All of this reminds me of reading a book Barracuda by some writer from Melbourne, and in the first couple of pages there’s this reference to a friend of the protagonist’s being from Bendigo, and it genuinely made me stop reading in surprise, Like: “Holy fucking shit, I’m from Bendigo”. For a second there, I knew exactly how people from New York or LA feel when they consume 90% of all media ever created ever.

In terms of negativity, I don’t really have much to offer.

I do hate to harp on the album’s one instrumental track because it seems like the lowest hanging fruit, and ‘Shellfish Toxin‘ doesn’t grab me in any kind of special way. (God, that sounded weird). It takes a lot more effort to make me interested in an instrumental track, and that song doesn’t really have what it takes. I suppose if I was being generous I could say that it provides a necessary break from the sheer energy of the rest of the album. But I’m not that generous, so I’m not going to say any of that. Instead, this track just plods along and doesn’t really go anywhere. If it was cut down to the last half, with the first half’s elevator music section removed, it would probably improve a great deal.
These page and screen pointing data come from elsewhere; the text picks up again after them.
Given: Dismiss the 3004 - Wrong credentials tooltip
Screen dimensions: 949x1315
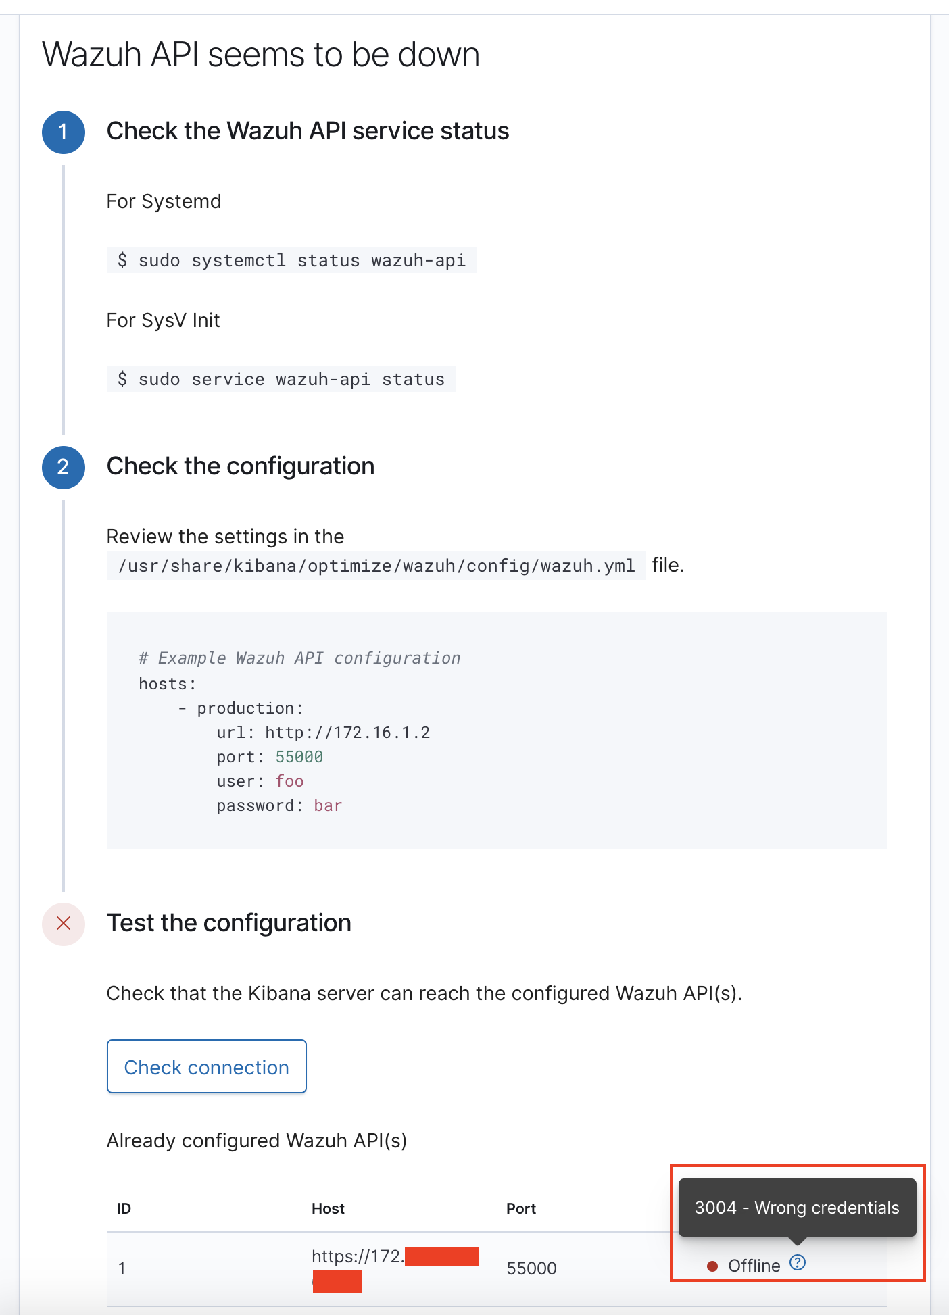Looking at the screenshot, I should point(796,1208).
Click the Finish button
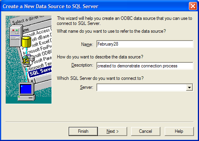 tap(83, 131)
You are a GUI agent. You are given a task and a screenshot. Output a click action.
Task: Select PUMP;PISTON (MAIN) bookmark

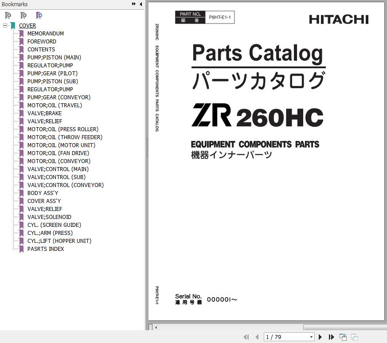pyautogui.click(x=54, y=58)
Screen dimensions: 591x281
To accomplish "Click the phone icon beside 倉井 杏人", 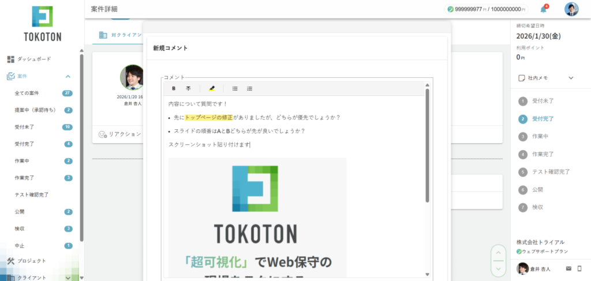I will click(x=579, y=268).
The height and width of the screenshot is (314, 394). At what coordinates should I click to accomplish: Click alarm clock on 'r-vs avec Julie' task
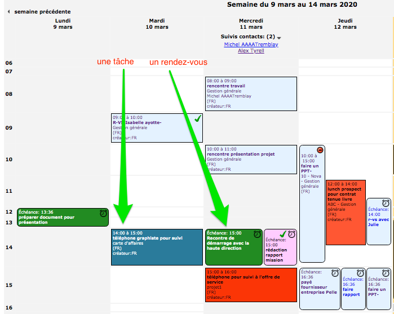(386, 204)
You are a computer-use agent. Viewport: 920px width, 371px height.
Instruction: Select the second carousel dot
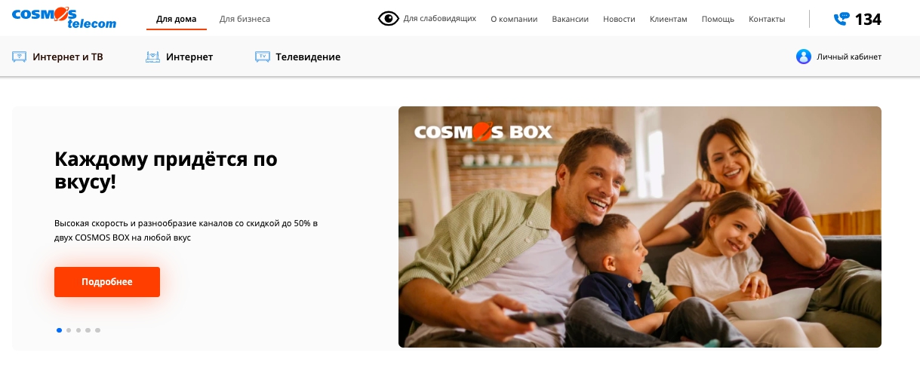pyautogui.click(x=69, y=330)
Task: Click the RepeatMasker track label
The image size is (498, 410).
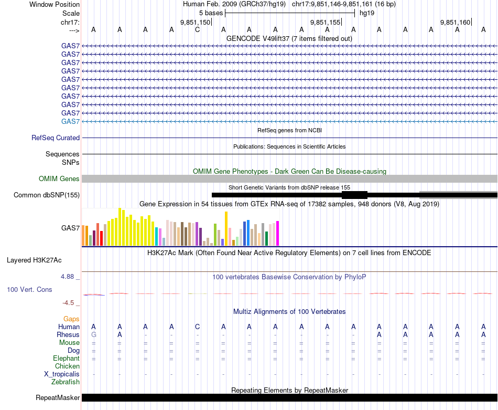Action: [58, 397]
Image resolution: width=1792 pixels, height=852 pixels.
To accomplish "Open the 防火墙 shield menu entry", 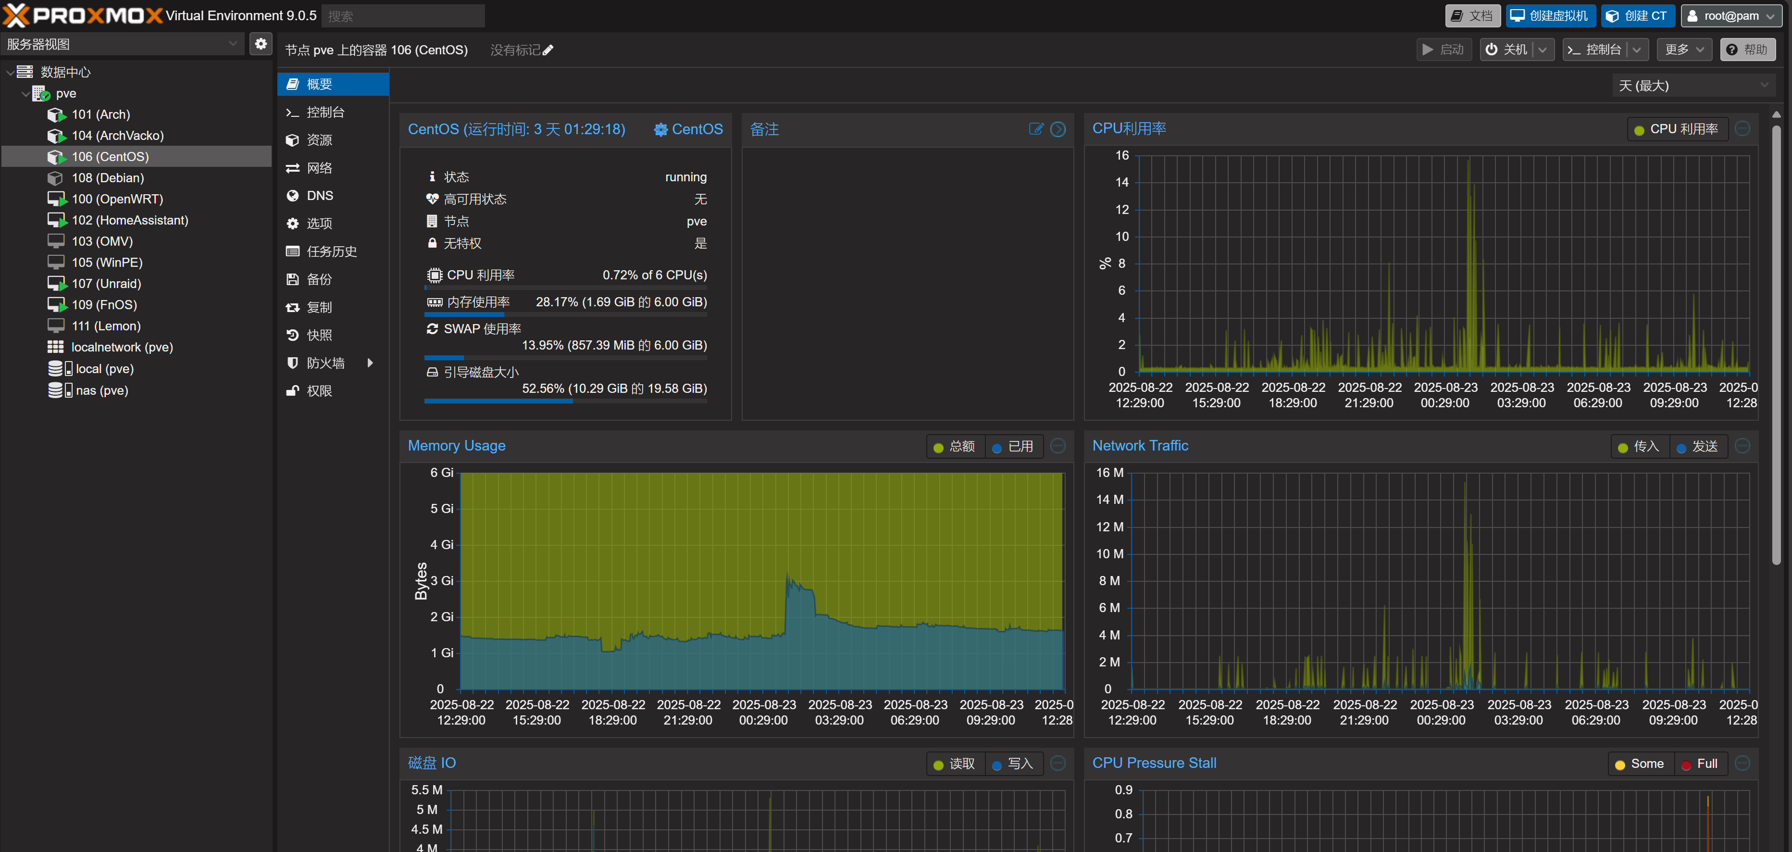I will click(x=325, y=363).
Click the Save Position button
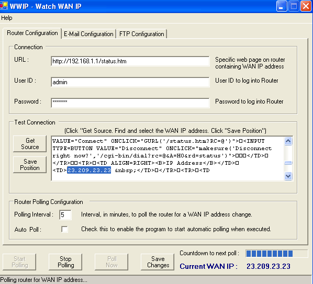This screenshot has height=284, width=313. 30,165
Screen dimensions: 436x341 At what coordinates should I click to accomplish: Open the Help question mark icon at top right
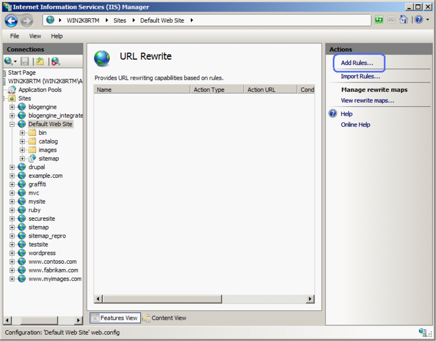(418, 20)
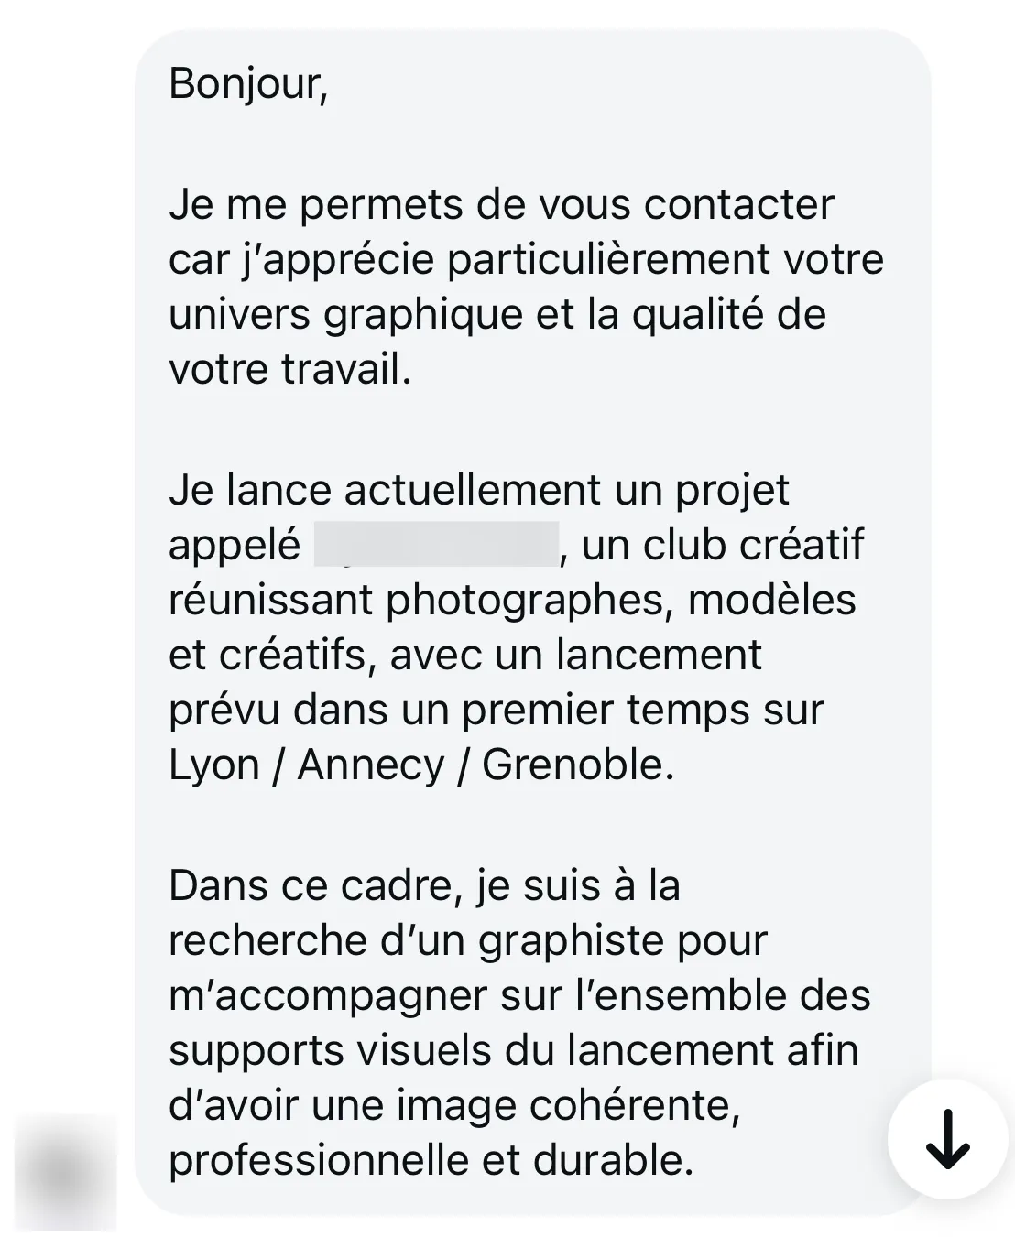Viewport: 1015px width, 1237px height.
Task: Click the line 'Je me permets de vous contacter'
Action: 501,204
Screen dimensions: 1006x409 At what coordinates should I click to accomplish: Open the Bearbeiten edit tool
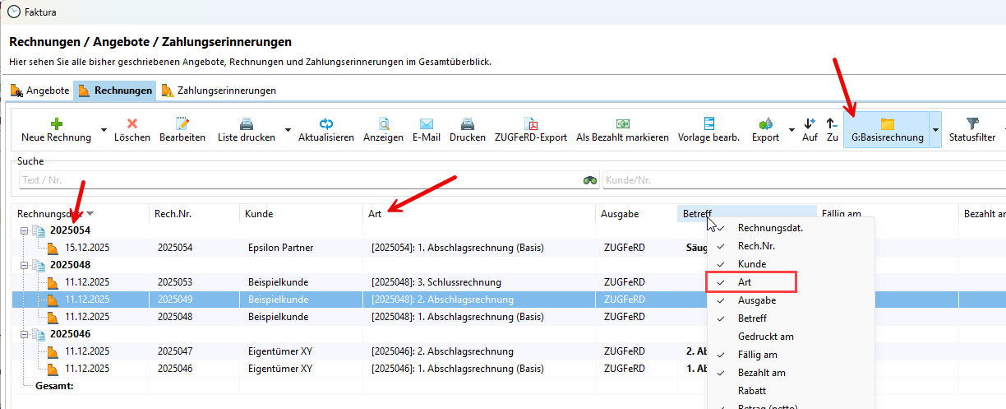(x=182, y=124)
Back into the positive realm, the album ends with the exceptional ‘Rubber Bullies‘, a song that’s appropriately understated without being underwhelming (that sounds more like a linguistic nit-picking on my part, but shut up, this is my review). It’s got so much energy to it, and while the guitar parts are pretty repetitive, that main lick is intricate enough that it’s to the song’s real benefit. The female vocals are something that I also have to mention, especially on this track and ‘Soft Power‘, because they make some damn fine choruses coupled with Liddiard’s aggressive yelping; a great core element of the band’s sound.

Conclusion

‘A Laughing Death In Meatspace’ is a really great album for Tropical Fuck Storm. While there aren’t quite as many songs that grab me to the same degree as there were on The Drones’ last album, there’s also less songs that I know I’ll consistently skip. Turns out that voice in my head was wrong – I can actually love something!

Tracklisting

1. You Let My Tyres Down

2. Antimatter Animals

3. Chameleon Paint

4. The Future Of History

5. Two Afternoons

6. A Laughing Death In Meatspace

7. RUBBER BULLIES

‘A Laughing Death In Meatspace’ is out now.